Die heftige Kontroverse um das Pestizid Chlorothalonil hat das Thema Trinkwasser und dessen Schutz für viele Leute erst richtig in den Fokus gerückt. Unterdessen arbeitet der Bund zusammen mit den Kantonen Bern und Solothurn seit einem knappen Jahr an einem Pilotprojekt. Ziel des Projektes ist es, neue und vor allem saubere Trinkwasservorkommen zu finden, das zeigen Recherchen von Radio SRF.
Das Pilotprojekt könnte die Wasserversorgung der Schweiz komplett neu aufstellen, allerdings gibt es dabei noch einige Herausforderungen.
Ein Weckruf für die Trinkwasserversorgung
Es traf die Schweiz fast wie ein Blitz und sorgt bis heute für grosse Verunsicherung in der Bevölkerung: Vor knapp zwei Jahren erliess die EU – etwas später auch die Schweiz – ein Verbot für das Pestizid Chlorothalonil, das bis dahin viele Jahre lang vor allem im Getreideanbau in grossen Mengen eingesetzt wurde. Das Mittel schützt Pflanzen vor Pilzbefall.
Fast von einem Tag auf den anderen galt Chlorothalonil bzw. seine Abbauprodukte als möglicherweise gesundheitsschädigend. Auch wenn diese Frage wissenschaftlich und juristisch noch nicht abschliessend geklärt ist, so sorgt der Stoff seither für tiefe Sorgenfalten bei Behörden, Bevölkerung und Wasserversorgern. In einzelnen Regionen, vor allem im Mittelland, findet man nämlich Rückstände des Pestizids in fast allen Trinkwasserfassungen, zum Teil wird der erlaubte Höchstwert um ein mehrfaches überschritten.

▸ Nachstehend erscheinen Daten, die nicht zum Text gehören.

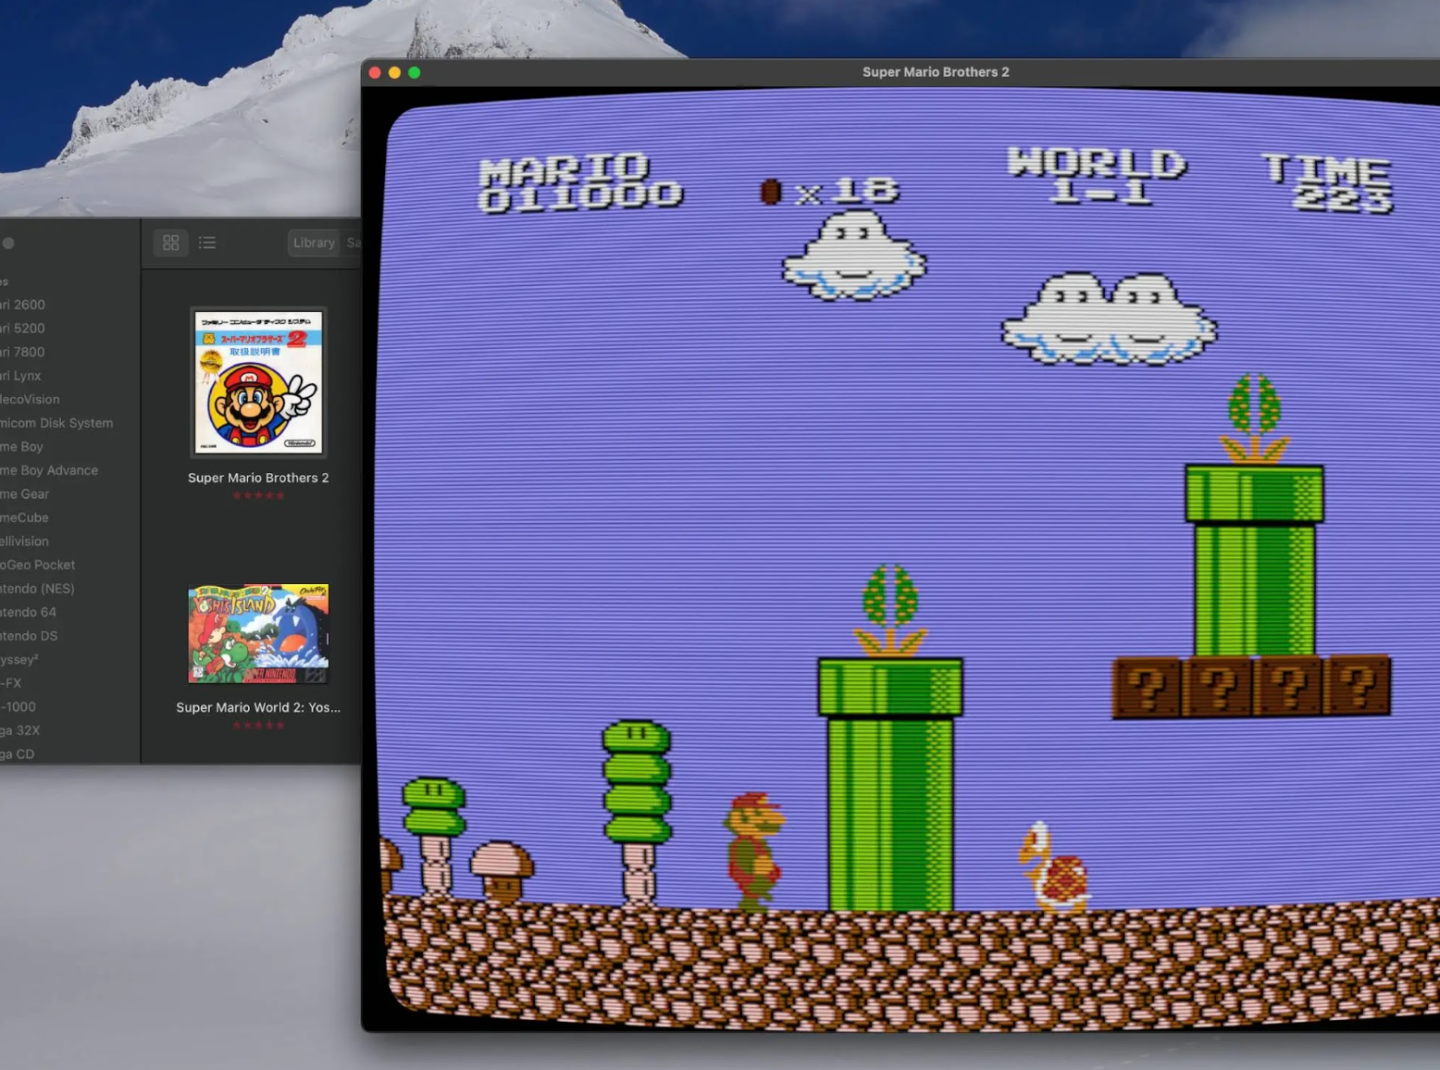Select NeoGeo Pocket in the sidebar
The height and width of the screenshot is (1070, 1440).
[x=38, y=565]
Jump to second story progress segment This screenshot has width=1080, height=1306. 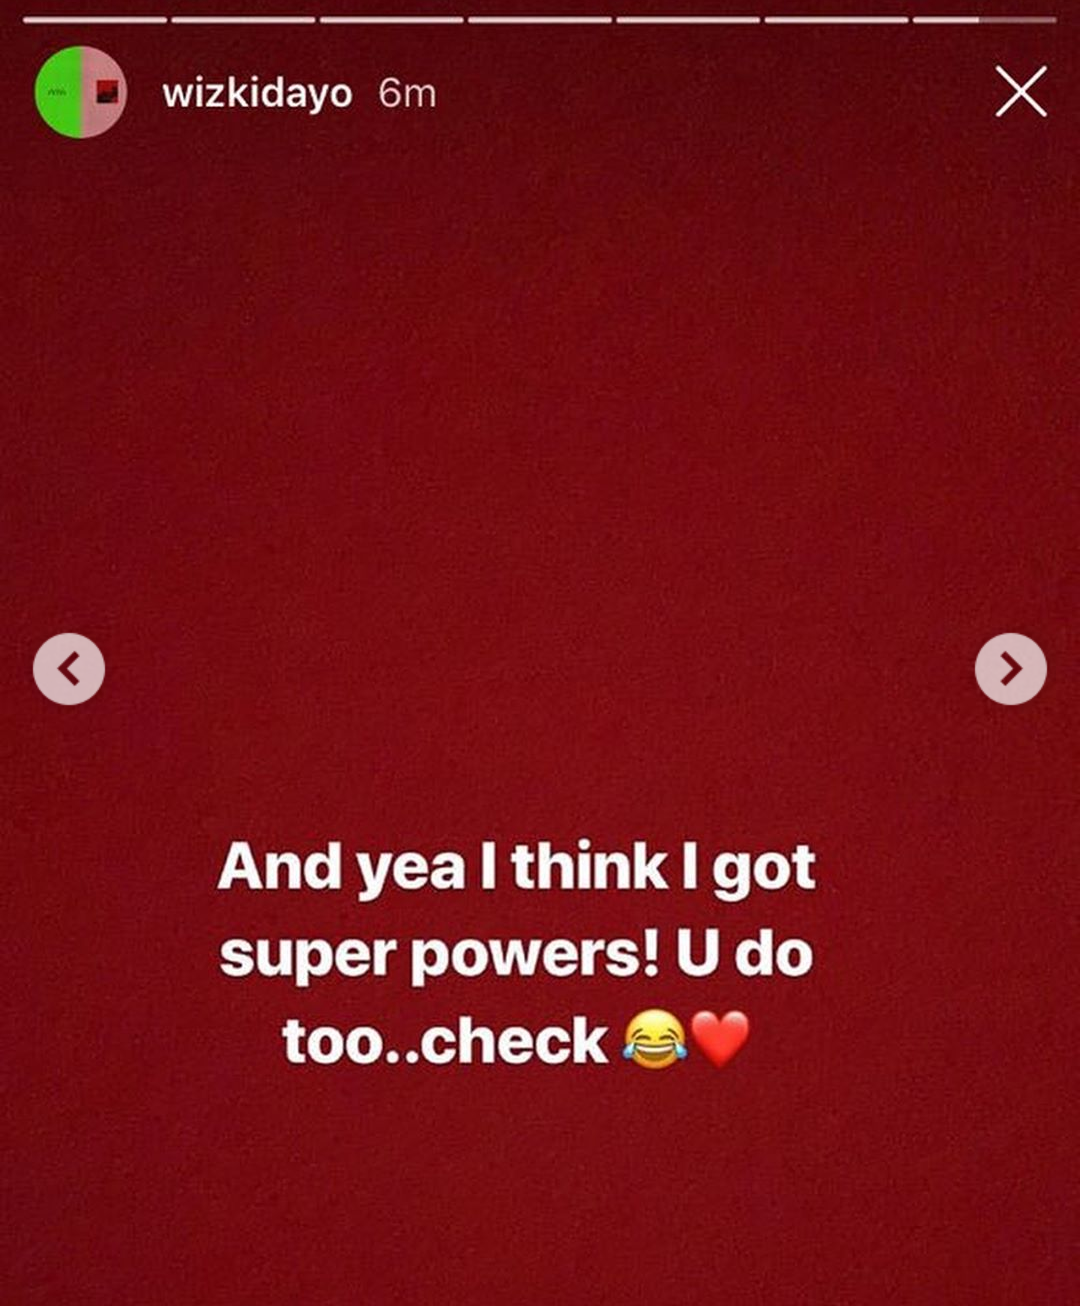[243, 19]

Es sei schon eine Art Schock oder besser ein Weckruf gewesen, als man herausgefunden hat, dass fast alle Trinkwasserfassungen im Kanton mit Rückständen des Pestizids Chlorothalonil belastet sind , sagt Rainer Hug, Grundwasserspezialist beim Kanton Solothurn gegenüber Radio SRF. Deshalb war für den Kanton Solothurn klar, dass er sich zusammen mit Bern am Pilotprojekt des Bundes beteiligt.
«Unsere Wasserversorgung ist aktuell stark unter Druck durch verschiedene Stoffe aus der Landwirtschaft oder Siedlungen», sagt Rainer Hug. Daneben setzten auch die durch den Klimawandel vermehrt auftretenden trockenen Sommerperioden die Wasserversorgung unter Druck. Man habe immer mehr Mühe die Wasserfassungen vor Beeinträchtigungen zu schützen und müsse sich deshalb Gedanken zur künftigen Wasserversorgung der Bevölkerung machen, so Hug.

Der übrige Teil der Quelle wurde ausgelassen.